Life insurance is a contract between an insurer and a policyholder in which the insurer guarantees payment of a death benefit to named beneficiaries when the insured dies. The insurance company promises a death benefit in exchange for premiums paid by the policyholder.

You buy life insurance because it’s the best way to protect your loved ones. It’s a financial decision, kind of. It’s actually an emotional decision. It’s about love and caring and the future.

Depending on what type of insurance you have, these events can be anything from retirement, to major injuries, to critical illness, to even death. Depending on your contract, the benefit can go to you, your spouse and children, your parents, or another set beneficiary.

Who should get a Life Insurance

Parents with minor children – If a parent dies, the loss of his or her income or caregiving skills could create a financial hardship. Life insurance can make sure the kids will have the financial resources they need until they can support themselves. More importantly, if the children have special needs, children who require lifelong care and will never be self-sufficient, life insurance can make sure their needs will be met after their parents pass away. The death benefit can be used to fund a special needs trust that a fiduciary will manage for the adult child’s benefit

Adults who own property together – Married or not, if the death of one adult would mean that the other could no longer afford loan payments, upkeep, and taxes on the property, life insurance may be a good idea. An example would be an engaged couple who took out a joint mortgage to buy their first house.

Elderly parents who want to leave money to adult children who provide their care – Many adult children sacrifice by taking time off work to care for an elderly parent who needs help. This help may also include direct financial support. Life insurance can help reimburse the adult child’s costs when the parent passes away.

Young adults who want to lock in low rates – The younger and healthier you are, the lower your insurance premiums. A 20-something adult might buy a policy even without having dependents if there is an expectation to have them in the future.  More: Why do you need life insurance in your 20s?

Adult or Young adults who want to be insured and have a retirement fund – Most people don’t think of life insurance and investing the saved money when considering how a life insurance policy can help meet retirement-savings goals. Yet for many, it’s the most effective strategy. Permanent life insurance policies have a cash-value component that accumulates savings and can be invested

How Life Insurance Works

A life insurance policy has three main components.

# Your goal:
Please reproduce the life insurance text above word for word, starting at "Adults who own" and ending at "their first house.".

# Records shown:
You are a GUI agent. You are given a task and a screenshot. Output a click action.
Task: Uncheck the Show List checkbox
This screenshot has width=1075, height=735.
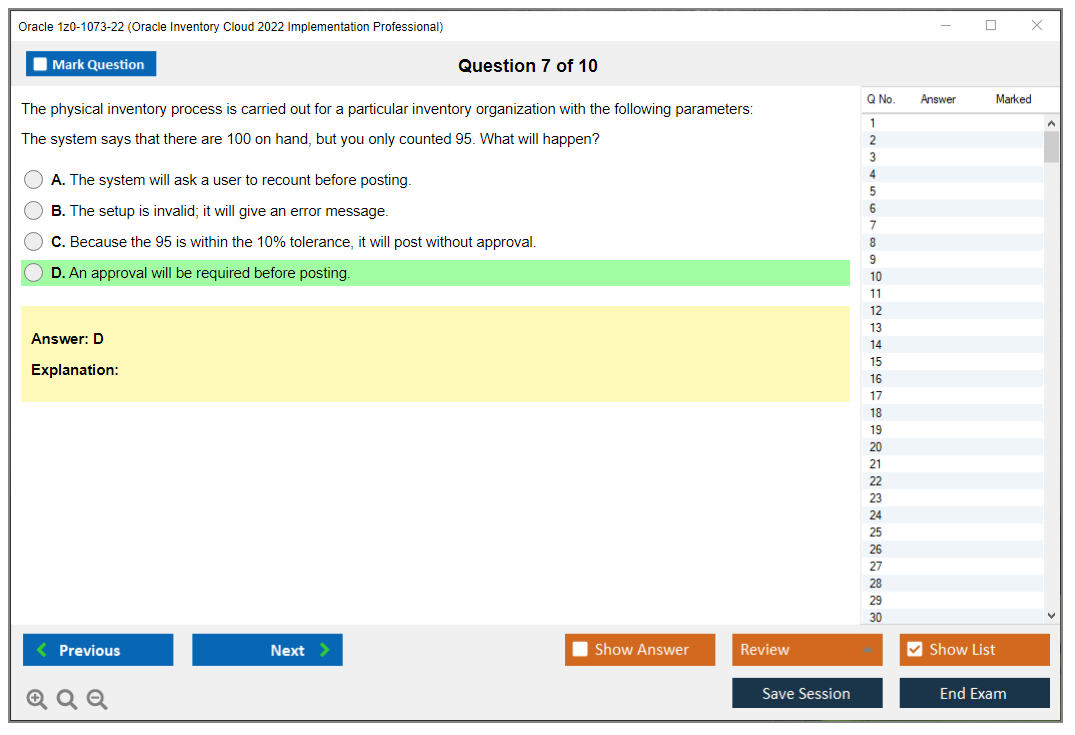tap(914, 649)
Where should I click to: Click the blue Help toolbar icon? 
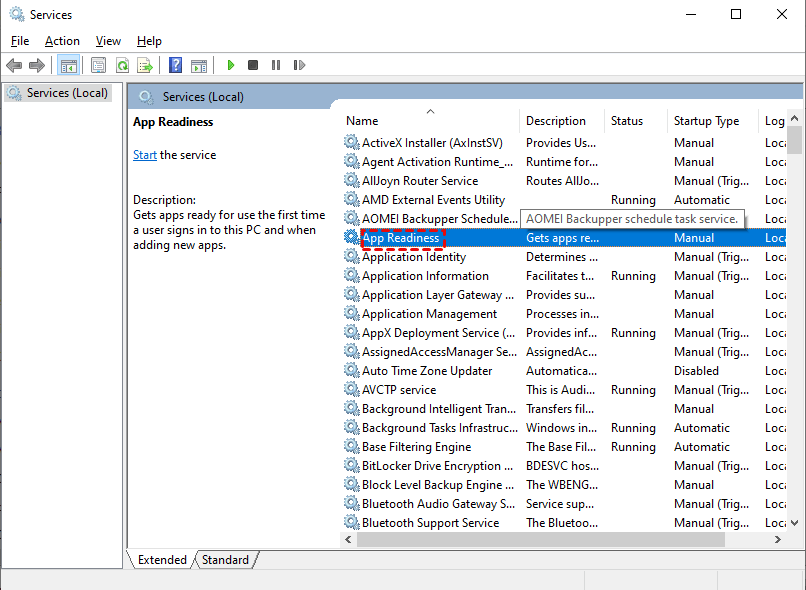pyautogui.click(x=175, y=65)
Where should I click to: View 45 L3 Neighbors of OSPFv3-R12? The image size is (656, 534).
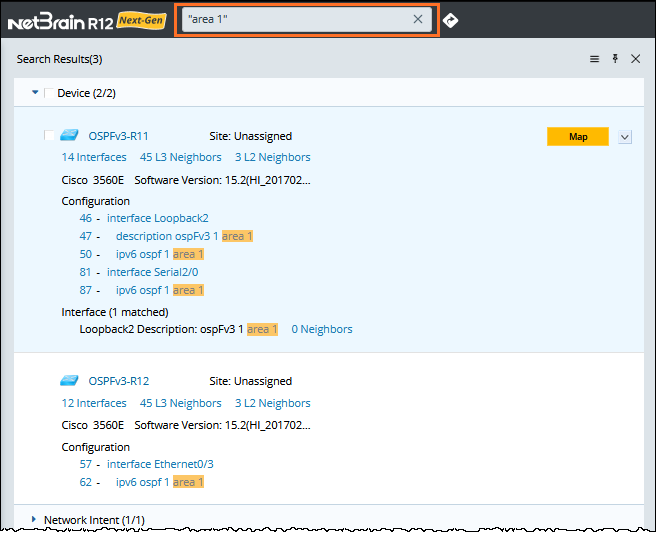pos(180,403)

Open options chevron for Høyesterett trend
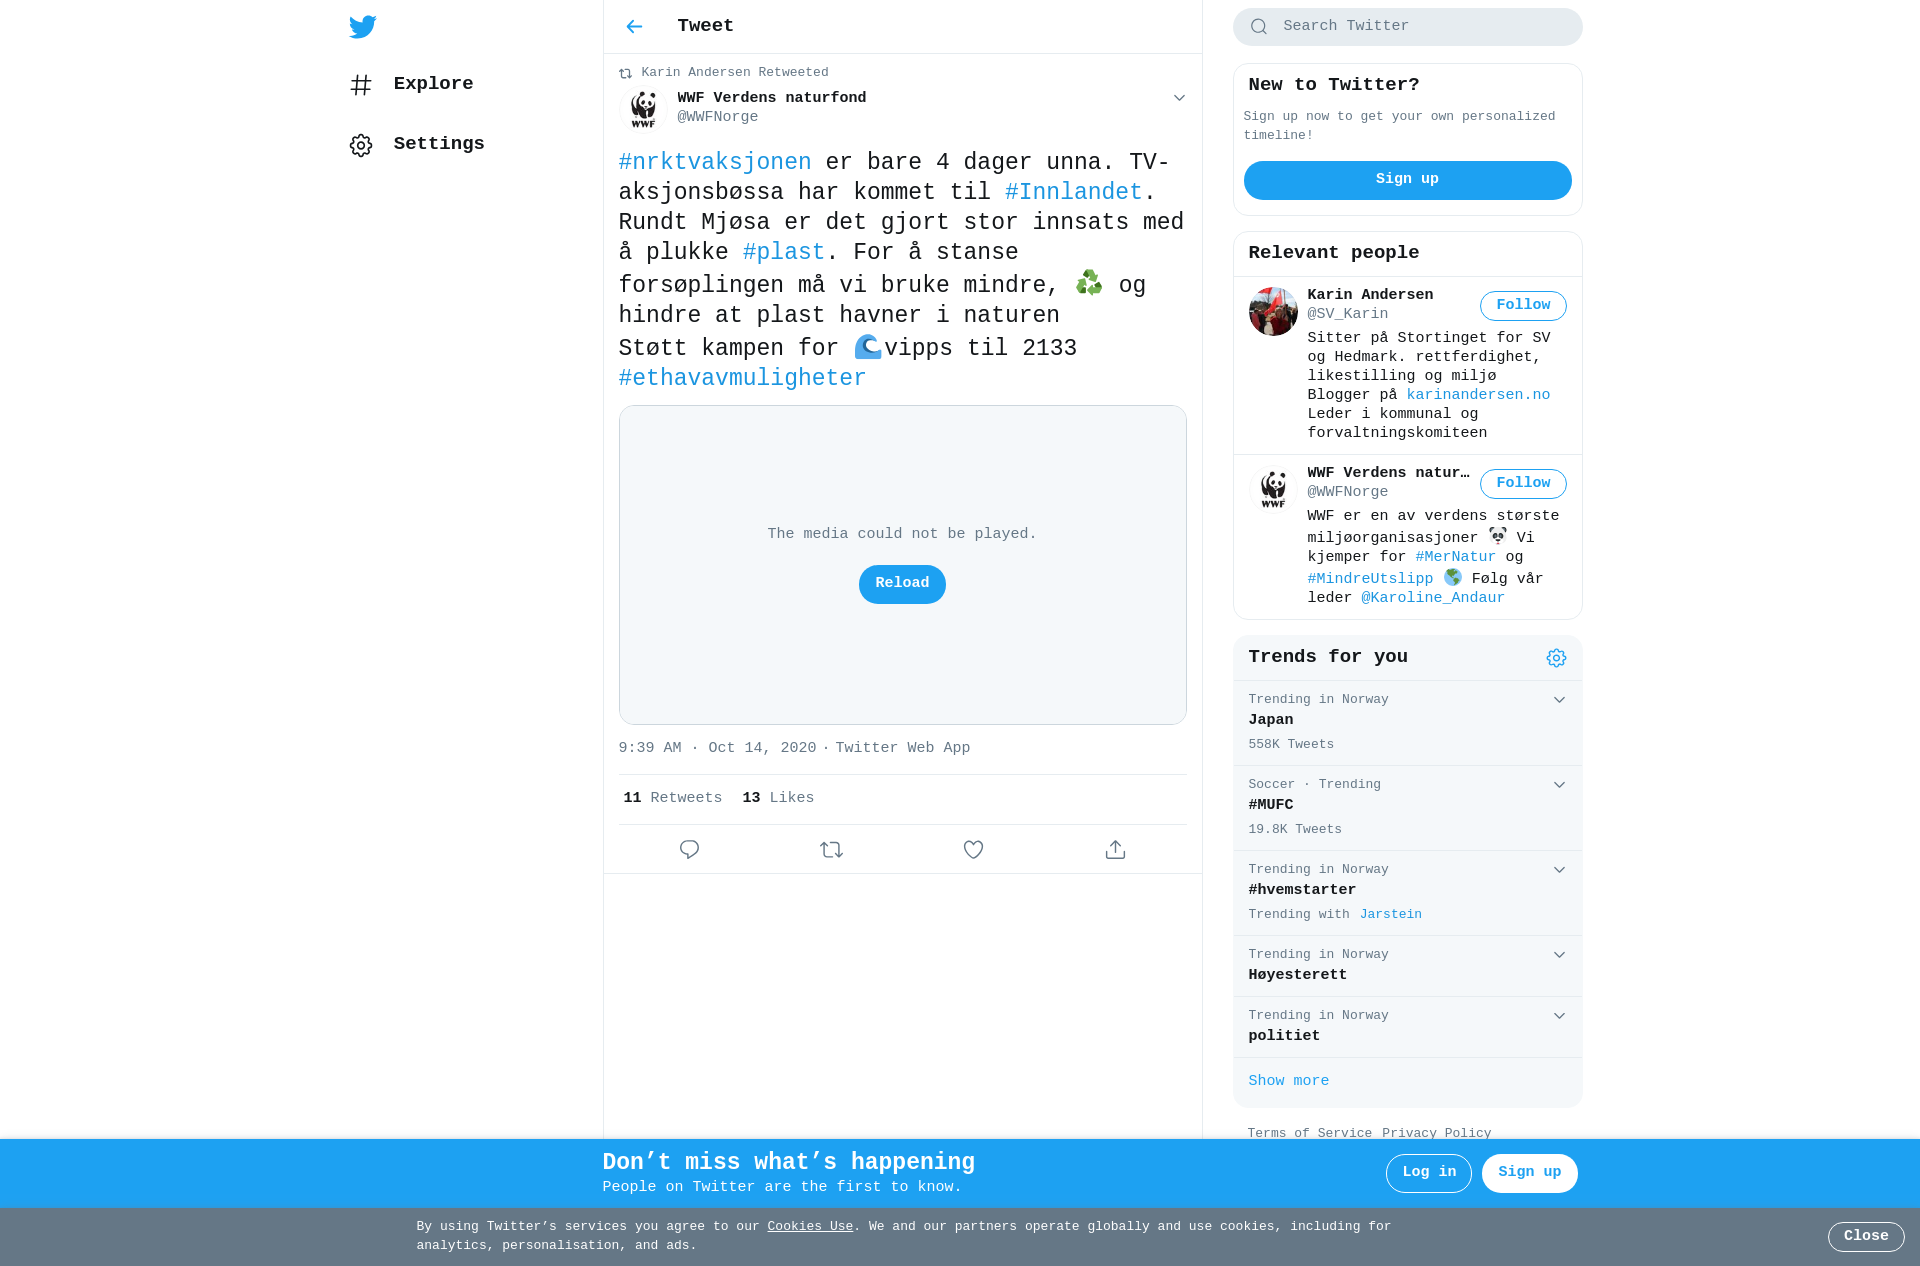coord(1559,955)
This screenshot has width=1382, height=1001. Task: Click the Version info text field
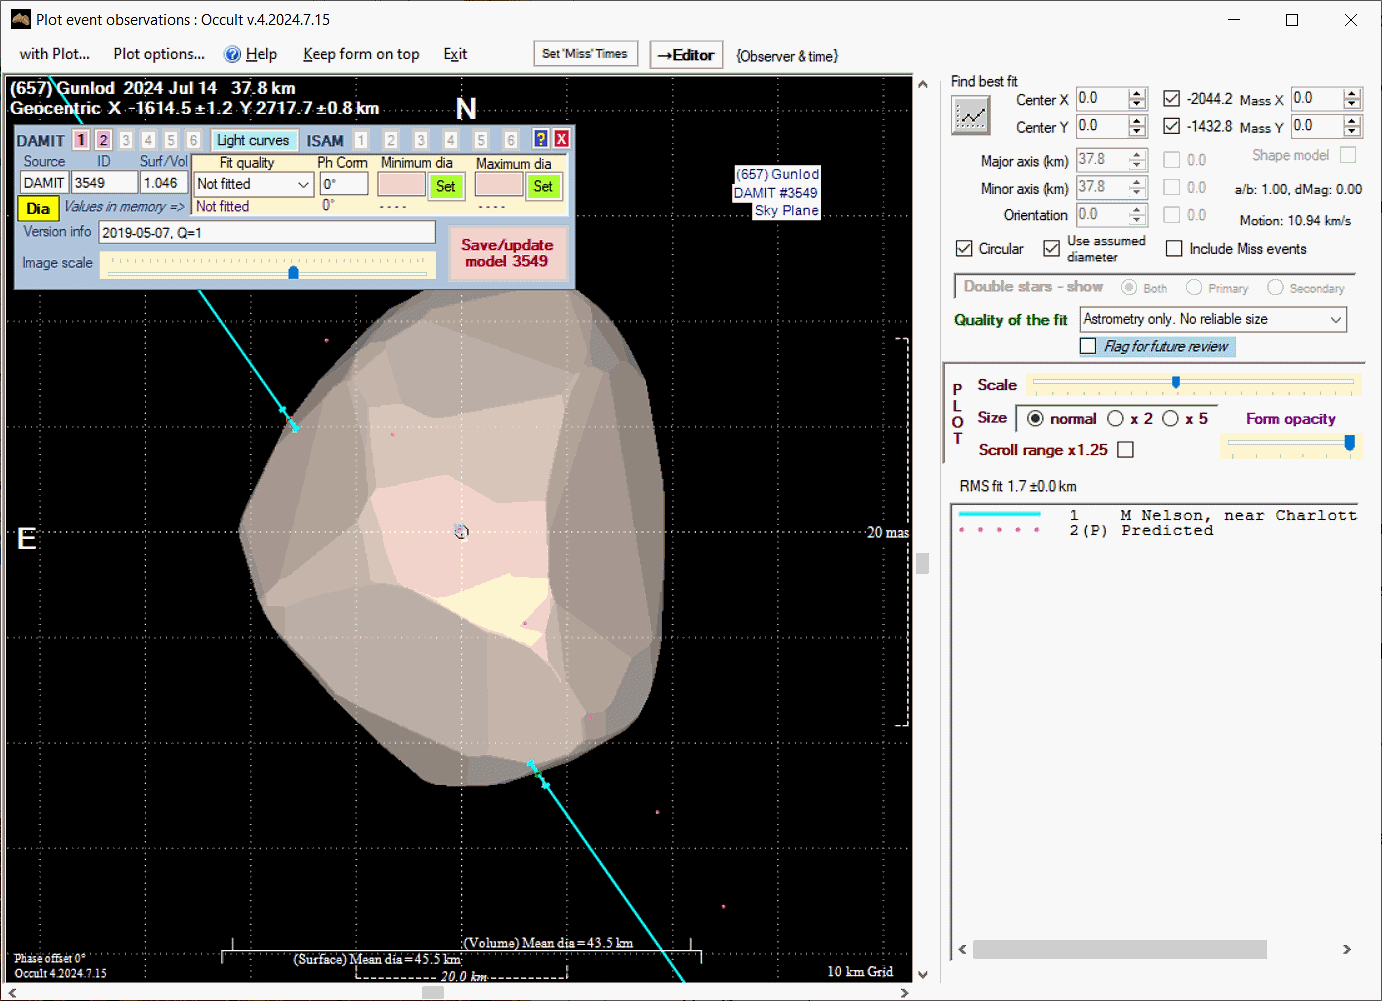267,232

# Reply to the exercise:
Adults who own property together – Married or not, if the death of one adult would mean that the other could no longer afford loan payments, upkeep, and taxes on the property, life insurance may be a good idea. An example would be an engaged couple who took out a joint mortgage to buy their first house.